Data entries:
# # # #

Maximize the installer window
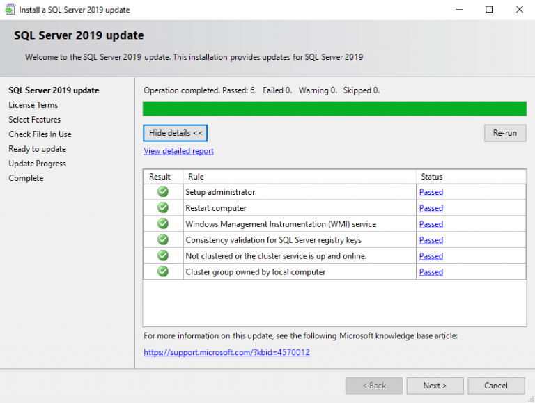This screenshot has height=403, width=535. point(489,10)
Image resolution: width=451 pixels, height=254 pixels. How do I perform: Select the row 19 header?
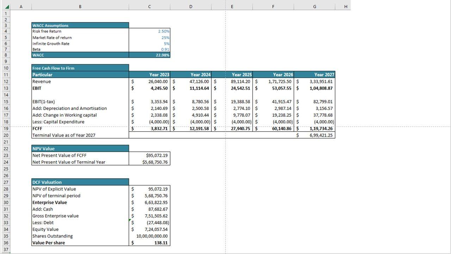click(6, 129)
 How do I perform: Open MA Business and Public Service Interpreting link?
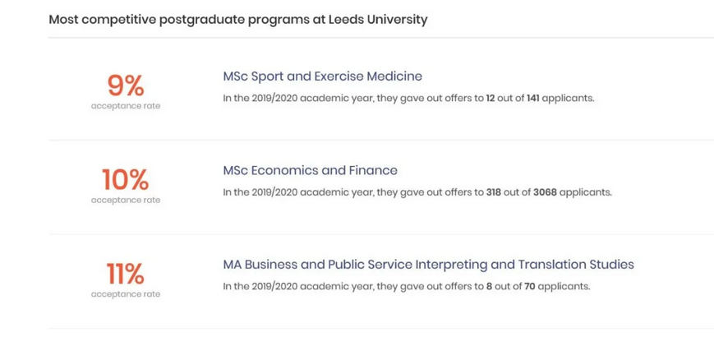tap(428, 265)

# # # #

= WHAT YOU SHOULD DO =
What is needed is an exact restatement of every line from the one containing "How do I perform: Open" through the last line of the records, pictures left out.

= EXPECTED ANSWER =
 How do I perform: Open MA Business and Public Service Interpreting link?
tap(428, 265)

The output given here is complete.